Mitoinhibitory effect of fumonisin B1 on rat hepatocytes in primary culture.

The inhibitory effect of fumonisin B1 (FB1) on epidermal growth factor (EGF)-induced DNA synthesis in primary rat hepatocytes was investigated by monitoring the incorporation of [3H]thymidine in the DNA. A pulse-labelling technique was adapted to determine the incorporation of the radioactivity in the DNA (S-phase) quantitatively. FB1 inhibits the EGF-induced DNA synthesis up to 90% when incorporated at concentrations of 150 to 300 microM for a period of 44 h.

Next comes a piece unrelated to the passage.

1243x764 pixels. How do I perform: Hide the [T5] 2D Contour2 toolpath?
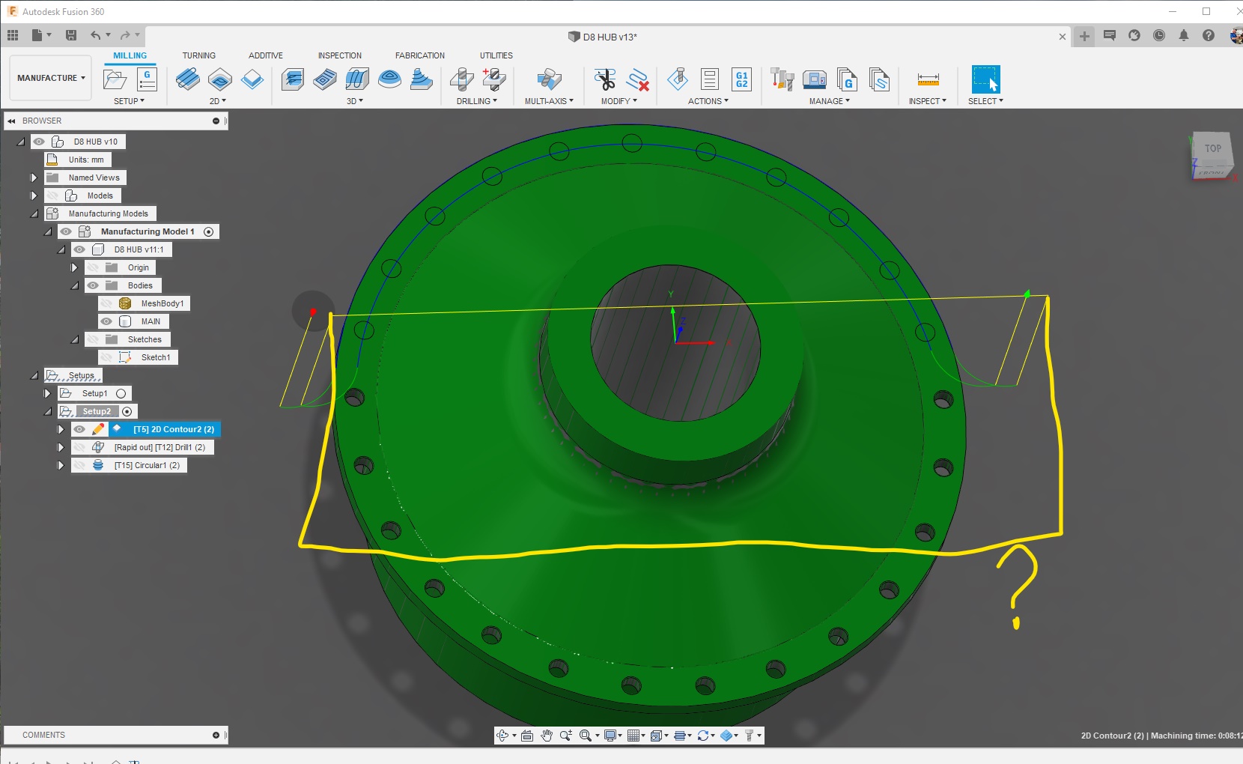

A continued presence of FB1 is required to exhibit this inhibition as (i) the subsequent removal of FB1 resulted in a reversal of the effect, (ii) a higher stimulatory response in EGF-treated hepatocytes was found when the exposure period of hepatocytes in FB1 was reduced, and (iii) pretreatment of hepatocytes with FB1 only slightly reduced (not significantly) DNA synthesis induced by EGF. Whilst the growth inhibitory effect of FB1 was not associated with a cytotoxic effect, binding studies using [125I]EGF indicated that the growth factor-receptor interaction was not altered. No relationship was found between the disruption of the sphingolipid biosynthesis by FB1 and (i) the mitoinhibitory effect on the EGF response and (ii) the cytotoxicity of FB1 in primary hepatocytes.